How did Puerto Ricans acquire the ability to not only adapt to but to thrive in a strange environment?

 

Early stories told by the first generation suggest that Puerto Ricans had a sense of direction and a goal from the moment they reached “allá fuera”. They came to work and to send money back home to help family that had been left behind. Some came to make money to purchase a house back home, others came to build houses and lives here. Perhaps early migrants looked at New York and what Puerto Ricans had accomplished there, and when Hartford became familiar to them, they mastered their physical environment, they decided to stay and make it their home.

In the beginning Puerto Ricans did not consciously plan how to live in the city. Like other migrant groups, they noticed the obvious-that Hartford was an organization of human space based on ethnicity and social class. The “affordable” area seemed uniquely comprised of immigrants, lacking mobility and money. The spaces available for Puerto Ricans in the Clay Hill neighborhood were crowded and run down, and quality of life and mental health suffered accordingly. Waves of Puerto Rican migrant workers could afford little property of their own. Therefore they anchored their cultural personality in objects, places, religion, and language. Click here to listen to Councilman Luis Cotto talk about Racial Lines that divided the neighborhood.

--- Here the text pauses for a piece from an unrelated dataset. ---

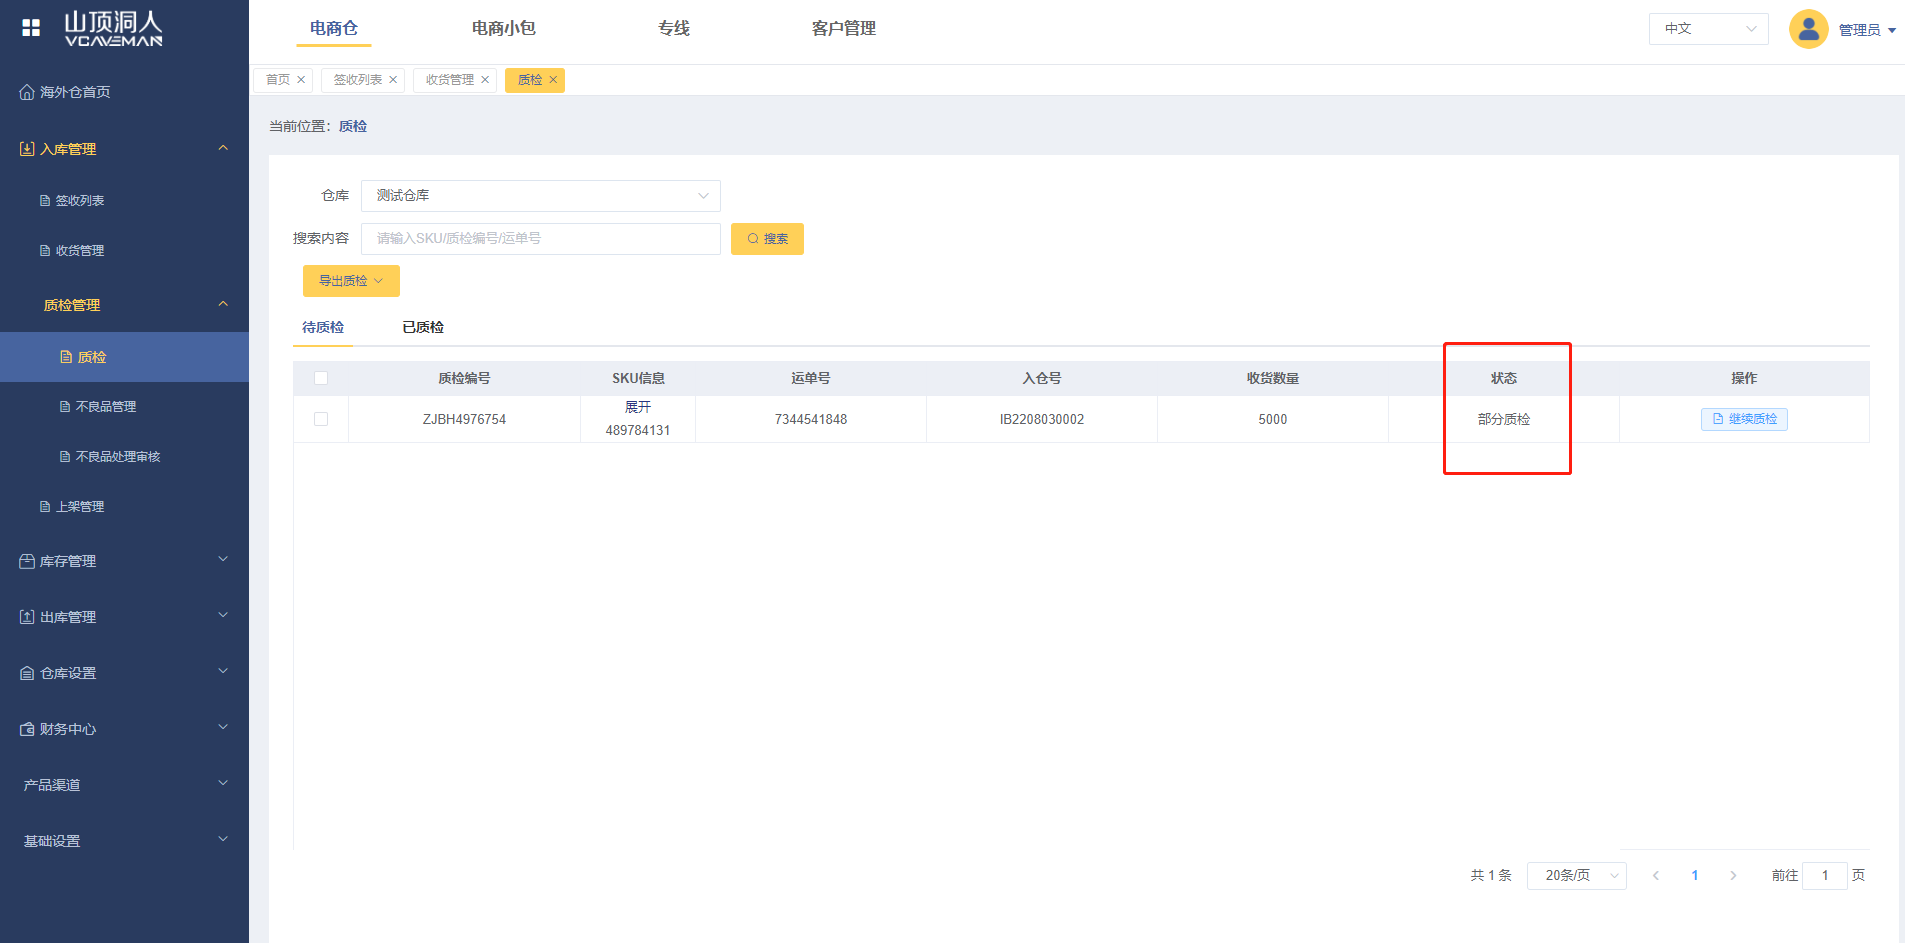Open the 20条/页 page size dropdown
1905x943 pixels.
(x=1576, y=876)
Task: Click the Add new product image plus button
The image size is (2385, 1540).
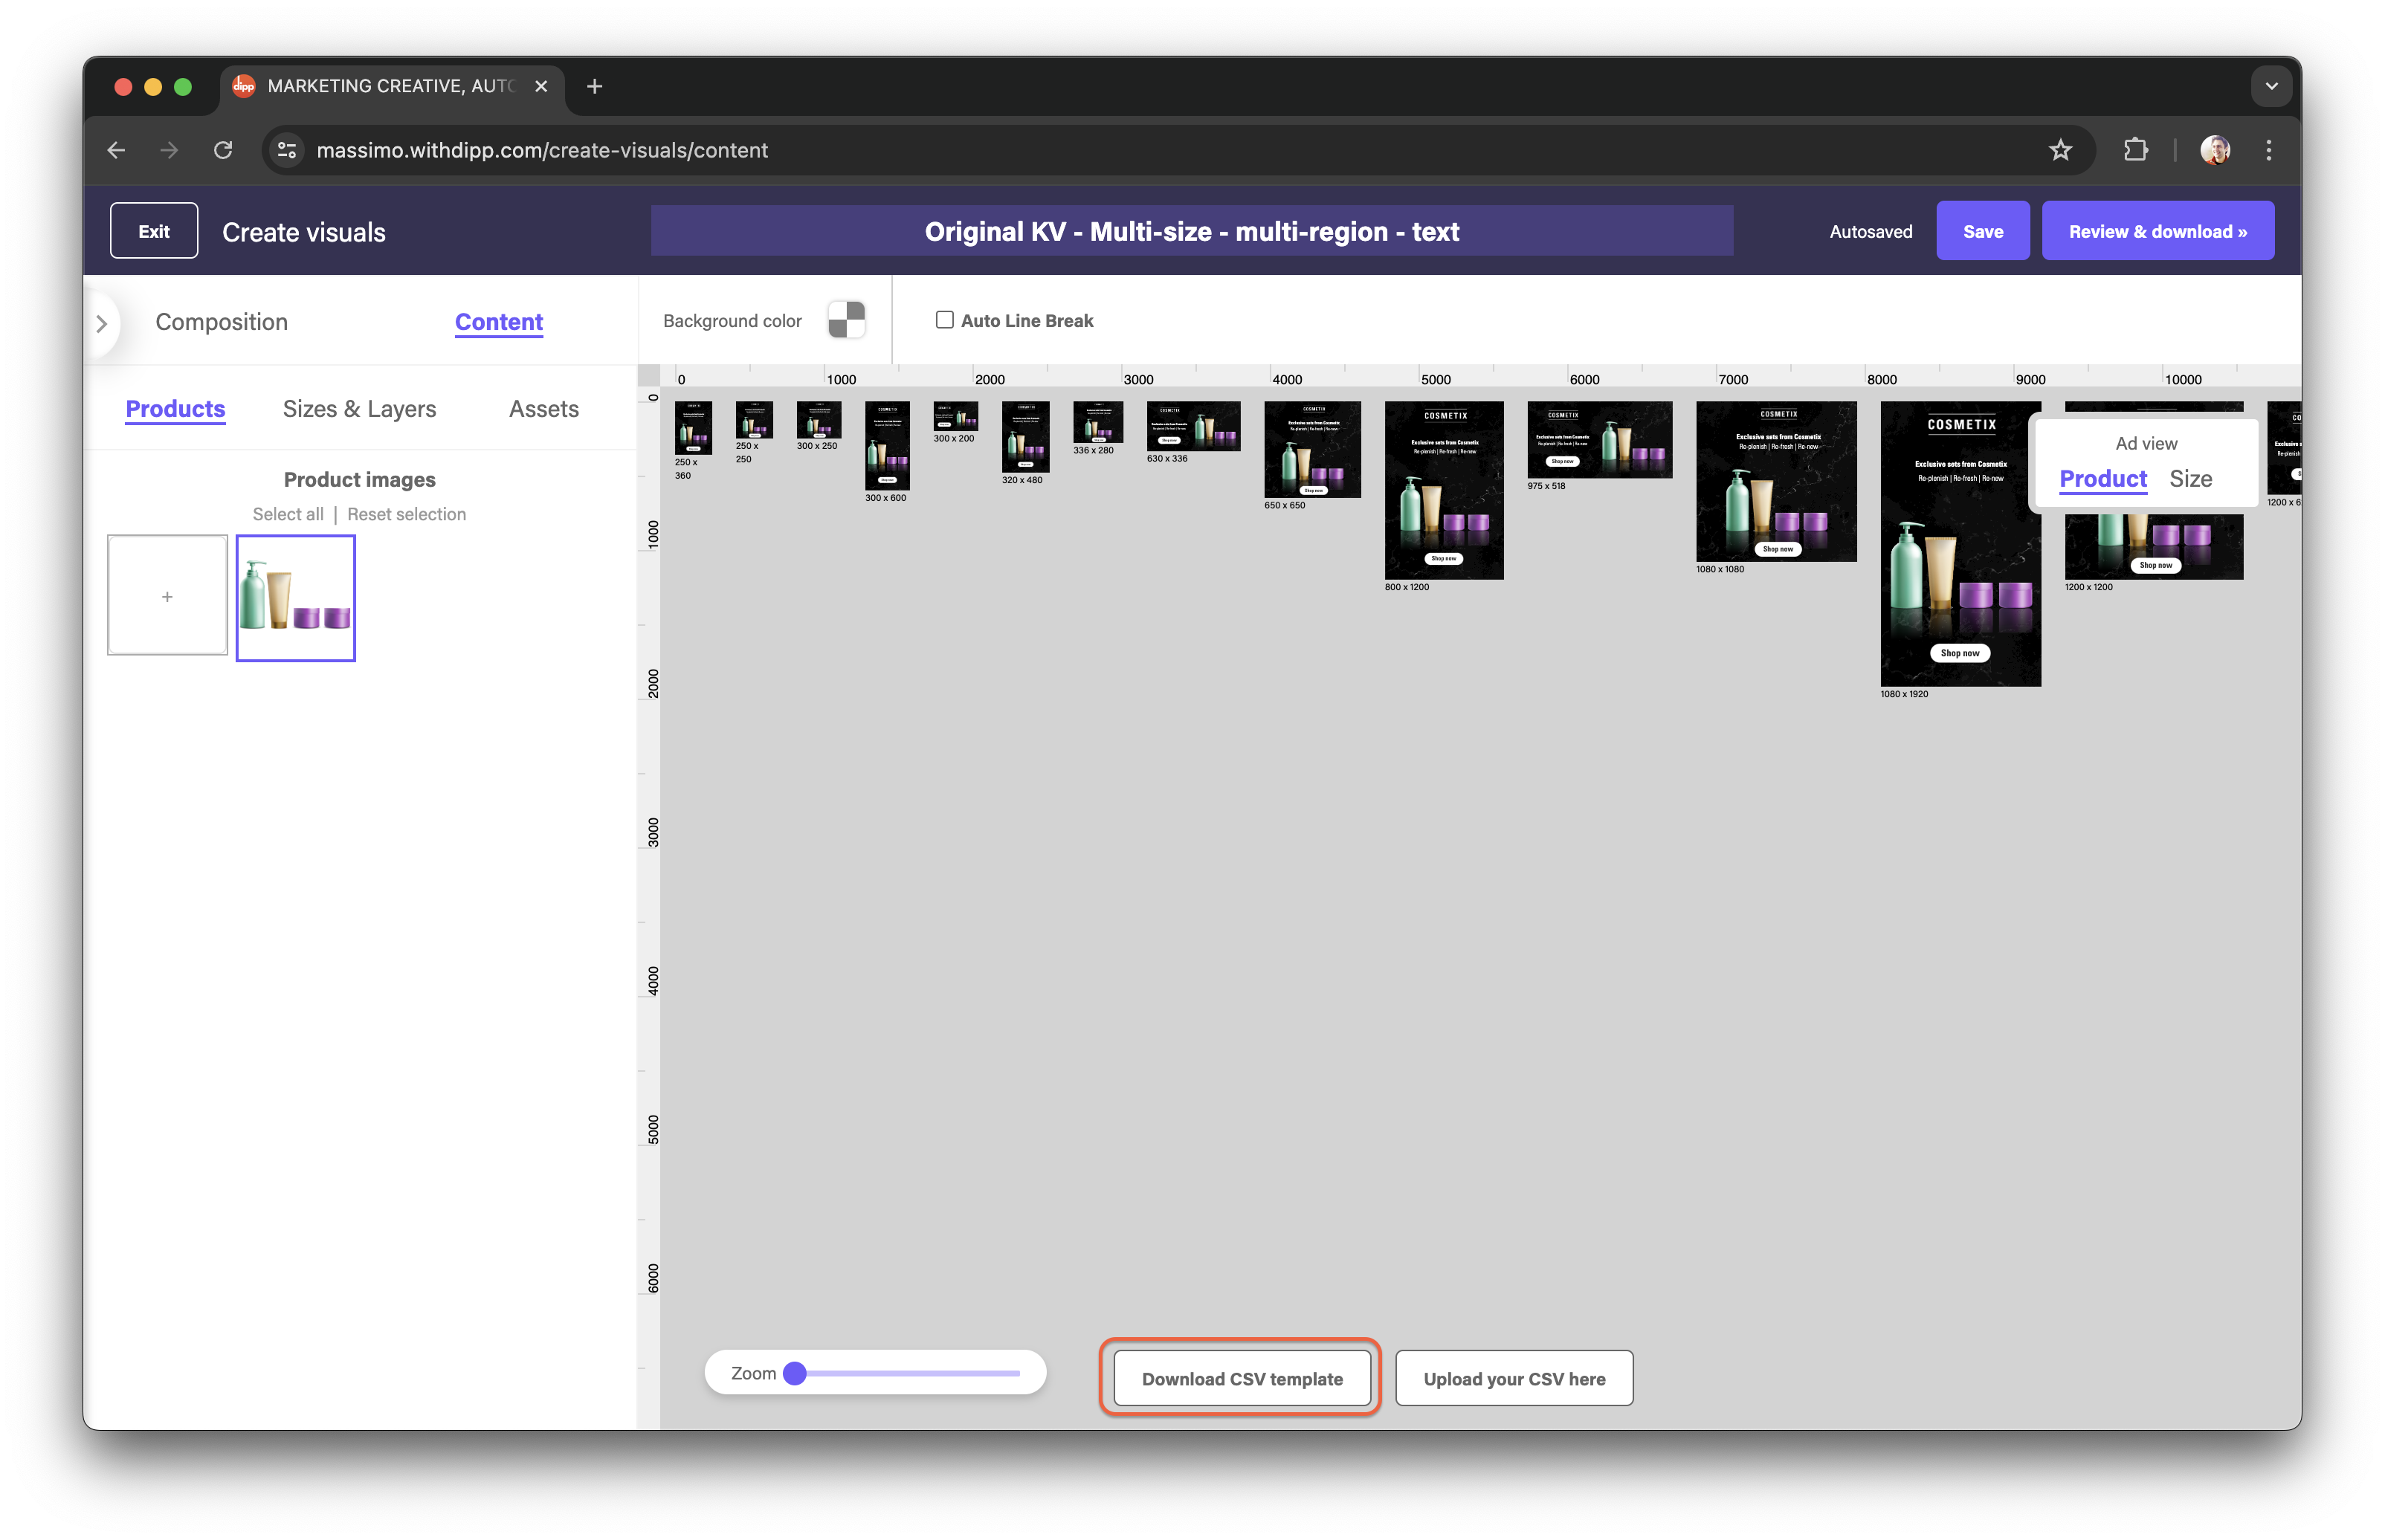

The Puerto Rican community began to create alternative resources and public spaces and agencies that would become their unique signature on the city. Community leaders rose up to catalyze people’s feelings, images and thoughts to establish a tangible environment that was supportive and welcoming. Puerto Ricans adapted and (semi)assimilated, and under favorable conditions won the confidence of the City’s leadership. Migrants used what they had, motivated by the desire to seek opportunities in a freer and more economically viable environment. As Hartford represented this environment, they learned how to command its space and feel at home in it. Amongst all the unfavorable impressions of poverty, drugs, alcohol, and crime, the city offered a unique setting, topography, skyline, odors, street noises, and wide range of temperatures that stimulated the senses as well as the active and reflective mind. The result was a topographical landscape that, although it did not look like their former lush, tropical haven of colorful colonial buildings, felt like and became home. In 1960 Connecticut had 15,247 identified Puerto Ricans, in 1980 CT had 88,361 and in 1990 Connecticut had the 6th largest Puerto Rican population in the states. Hartford had the most concentrated Puerto Rican population. It was 27% Puerto Rican.

Ultimately Puerto Ricans gained the advantage of residential crowding-a socially conscious, gregarious community warmth that has made Hartford one of the largest Puerto Rican communities in the United States. There is no doubt that some migrants were frustrated at the awareness that land and resources were limited, that racial and language discrimination held the masses back. Many were and still are part of the urban poor, frustrated from shuffling in the unemployment and welfare lines, yet the city feels spacious and friendly in its accommodation of them. The social and architectural space of Puerto Ricans in Hartford, with its blightful beauty, tells stories that cannot be overlooked. It offers a heightened awareness of identity and articulates a unique migrant experience that is deeply felt throughout the neighborhoods in which Puerto Ricans settled.